What you have to do: Restate each entry below word for word, without skipping any.

Data supplied:
((

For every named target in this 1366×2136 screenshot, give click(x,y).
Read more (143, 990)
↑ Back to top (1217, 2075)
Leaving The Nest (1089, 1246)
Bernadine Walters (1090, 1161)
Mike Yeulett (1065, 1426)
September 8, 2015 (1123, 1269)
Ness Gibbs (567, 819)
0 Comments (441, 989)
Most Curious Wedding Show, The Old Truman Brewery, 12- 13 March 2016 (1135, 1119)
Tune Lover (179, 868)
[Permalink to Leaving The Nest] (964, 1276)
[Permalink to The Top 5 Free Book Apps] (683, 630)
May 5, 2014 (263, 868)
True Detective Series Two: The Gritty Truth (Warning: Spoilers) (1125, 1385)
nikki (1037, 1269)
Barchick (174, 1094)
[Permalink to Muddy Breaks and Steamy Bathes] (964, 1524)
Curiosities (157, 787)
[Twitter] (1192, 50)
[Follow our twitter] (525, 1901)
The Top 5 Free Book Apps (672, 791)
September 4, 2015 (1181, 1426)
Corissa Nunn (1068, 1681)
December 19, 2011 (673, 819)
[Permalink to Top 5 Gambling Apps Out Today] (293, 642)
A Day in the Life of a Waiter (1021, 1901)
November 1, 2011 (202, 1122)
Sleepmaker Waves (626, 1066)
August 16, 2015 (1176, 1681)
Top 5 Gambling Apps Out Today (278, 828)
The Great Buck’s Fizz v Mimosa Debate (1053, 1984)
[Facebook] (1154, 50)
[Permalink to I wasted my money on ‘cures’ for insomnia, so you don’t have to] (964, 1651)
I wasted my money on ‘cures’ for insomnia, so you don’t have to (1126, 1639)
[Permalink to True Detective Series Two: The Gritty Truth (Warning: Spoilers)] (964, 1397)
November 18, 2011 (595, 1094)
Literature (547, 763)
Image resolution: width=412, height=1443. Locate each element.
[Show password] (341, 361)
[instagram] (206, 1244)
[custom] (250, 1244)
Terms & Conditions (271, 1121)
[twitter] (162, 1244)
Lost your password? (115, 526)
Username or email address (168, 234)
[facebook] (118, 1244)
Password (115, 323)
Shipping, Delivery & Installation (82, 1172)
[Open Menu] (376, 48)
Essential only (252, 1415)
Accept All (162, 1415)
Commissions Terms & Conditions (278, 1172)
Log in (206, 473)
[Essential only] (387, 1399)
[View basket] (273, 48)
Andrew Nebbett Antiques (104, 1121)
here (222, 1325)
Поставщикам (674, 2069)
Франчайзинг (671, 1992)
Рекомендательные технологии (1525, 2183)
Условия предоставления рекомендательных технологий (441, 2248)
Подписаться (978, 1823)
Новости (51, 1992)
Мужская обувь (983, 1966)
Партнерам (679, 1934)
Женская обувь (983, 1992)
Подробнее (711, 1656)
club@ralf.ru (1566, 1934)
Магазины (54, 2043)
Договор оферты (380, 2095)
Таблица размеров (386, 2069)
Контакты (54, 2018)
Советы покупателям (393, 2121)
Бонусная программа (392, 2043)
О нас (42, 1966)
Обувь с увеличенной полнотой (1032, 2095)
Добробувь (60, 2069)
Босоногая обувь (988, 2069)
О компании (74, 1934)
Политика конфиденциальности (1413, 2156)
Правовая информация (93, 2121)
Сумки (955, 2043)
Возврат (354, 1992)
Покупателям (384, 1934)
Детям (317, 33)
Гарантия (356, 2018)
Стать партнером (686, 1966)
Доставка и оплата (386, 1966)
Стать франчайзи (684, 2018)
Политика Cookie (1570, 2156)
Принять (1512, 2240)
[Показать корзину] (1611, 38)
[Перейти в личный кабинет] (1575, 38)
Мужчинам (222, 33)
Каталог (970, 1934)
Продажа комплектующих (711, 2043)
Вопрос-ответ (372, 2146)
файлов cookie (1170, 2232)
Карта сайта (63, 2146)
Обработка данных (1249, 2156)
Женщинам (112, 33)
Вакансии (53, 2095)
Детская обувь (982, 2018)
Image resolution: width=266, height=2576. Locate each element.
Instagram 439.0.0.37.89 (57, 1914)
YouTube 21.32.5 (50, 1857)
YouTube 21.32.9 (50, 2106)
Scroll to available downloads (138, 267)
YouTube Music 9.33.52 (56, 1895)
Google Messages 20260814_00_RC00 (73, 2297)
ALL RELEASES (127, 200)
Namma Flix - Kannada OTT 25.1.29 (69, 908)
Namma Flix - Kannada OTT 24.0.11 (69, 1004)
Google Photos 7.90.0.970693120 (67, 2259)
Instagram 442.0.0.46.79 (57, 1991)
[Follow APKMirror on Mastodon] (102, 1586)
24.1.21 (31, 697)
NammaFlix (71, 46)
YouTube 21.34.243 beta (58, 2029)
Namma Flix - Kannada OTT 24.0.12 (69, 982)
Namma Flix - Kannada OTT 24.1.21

))

Task solution:
For every named target in this 1366×2136 screenshot, give click(x,y).
Read more (143, 990)
↑ Back to top (1217, 2075)
Leaving The Nest (1089, 1246)
Bernadine Walters (1090, 1161)
Mike Yeulett (1065, 1426)
September 8, 2015 (1123, 1269)
Ness Gibbs (567, 819)
0 Comments (441, 989)
Most Curious Wedding Show, The Old Truman Brewery, 12- 13 March 2016 (1135, 1119)
Tune Lover (179, 868)
[Permalink to Leaving The Nest] (964, 1276)
[Permalink to The Top 5 Free Book Apps] (683, 630)
May 5, 2014 (263, 868)
True Detective Series Two: The Gritty Truth (Warning: Spoilers) (1125, 1385)
nikki (1037, 1269)
Barchick (174, 1094)
[Permalink to Muddy Breaks and Steamy Bathes] (964, 1524)
Curiosities (157, 787)
[Twitter] (1192, 50)
[Follow our twitter] (525, 1901)
The Top 5 Free Book Apps (672, 791)
September 4, 2015 (1181, 1426)
Corissa Nunn (1068, 1681)
December 19, 2011 (673, 819)
[Permalink to Top 5 Gambling Apps Out Today] (293, 642)
A Day in the Life of a Waiter (1021, 1901)
November 1, 2011 (202, 1122)
Sleepmaker Waves (626, 1066)
August 16, 2015 (1176, 1681)
Top 5 Gambling Apps Out Today (278, 828)
The Great Buck’s Fizz v Mimosa Debate (1053, 1984)
[Facebook] (1154, 50)
[Permalink to I wasted my money on ‘cures’ for insomnia, so you don’t have to] (964, 1651)
I wasted my money on ‘cures’ for insomnia, so you don’t have to (1126, 1639)
[Permalink to True Detective Series Two: The Gritty Truth (Warning: Spoilers)] (964, 1397)
November 18, 2011 (595, 1094)
Literature (547, 763)
Image resolution: width=412, height=1443. Locate each element.
[Show password] (341, 361)
[instagram] (206, 1244)
[custom] (250, 1244)
Terms & Conditions (271, 1121)
[twitter] (162, 1244)
Lost your password? (115, 526)
Username or email address (168, 234)
[facebook] (118, 1244)
Password (115, 323)
Shipping, Delivery & Installation (82, 1172)
[Open Menu] (376, 48)
Essential only (252, 1415)
Accept All (162, 1415)
Commissions Terms & Conditions (278, 1172)
Log in (206, 473)
[Essential only] (387, 1399)
[View basket] (273, 48)
Andrew Nebbett Antiques (104, 1121)
here (222, 1325)
Поставщикам (674, 2069)
Франчайзинг (671, 1992)
Рекомендательные технологии (1525, 2183)
Условия предоставления рекомендательных технологий (441, 2248)
Подписаться (978, 1823)
Новости (51, 1992)
Мужская обувь (983, 1966)
Партнерам (679, 1934)
Женская обувь (983, 1992)
Подробнее (711, 1656)
club@ralf.ru (1566, 1934)
Магазины (54, 2043)
Договор оферты (380, 2095)
Таблица размеров (386, 2069)
Контакты (54, 2018)
Советы покупателям (393, 2121)
Бонусная программа (392, 2043)
О нас (42, 1966)
Обувь с увеличенной полнотой (1032, 2095)
Добробувь (60, 2069)
Босоногая обувь (988, 2069)
О компании (74, 1934)
Политика конфиденциальности (1413, 2156)
Правовая информация (93, 2121)
Сумки (955, 2043)
Возврат (354, 1992)
Покупателям (384, 1934)
Детям (317, 33)
Гарантия (356, 2018)
Стать партнером (686, 1966)
Доставка и оплата (386, 1966)
Стать франчайзи (684, 2018)
Политика Cookie (1570, 2156)
Принять (1512, 2240)
[Показать корзину] (1611, 38)
[Перейти в личный кабинет] (1575, 38)
Мужчинам (222, 33)
Каталог (970, 1934)
Продажа комплектующих (711, 2043)
Вопрос-ответ (372, 2146)
файлов cookie (1170, 2232)
Карта сайта (63, 2146)
Обработка данных (1249, 2156)
Женщинам (112, 33)
Вакансии (53, 2095)
Детская обувь (982, 2018)
Image resolution: width=266, height=2576. Locate each element.
Instagram 439.0.0.37.89 (57, 1914)
YouTube 21.32.5 (50, 1857)
YouTube 21.32.9 (50, 2106)
Scroll to available downloads (138, 267)
YouTube Music 9.33.52 (56, 1895)
Google Messages 20260814_00_RC00 (73, 2297)
ALL RELEASES (127, 200)
Namma Flix - Kannada OTT 25.1.29 (69, 908)
Namma Flix - Kannada OTT 24.0.11 (69, 1004)
Google Photos 7.90.0.970693120 (67, 2259)
Instagram 442.0.0.46.79 (57, 1991)
[Follow APKMirror on Mastodon] (102, 1586)
24.1.21 (31, 697)
NammaFlix (71, 46)
YouTube 21.34.243 beta (58, 2029)
Namma Flix - Kannada OTT 24.0.12 (69, 982)
Namma Flix - Kannada OTT 24.1.21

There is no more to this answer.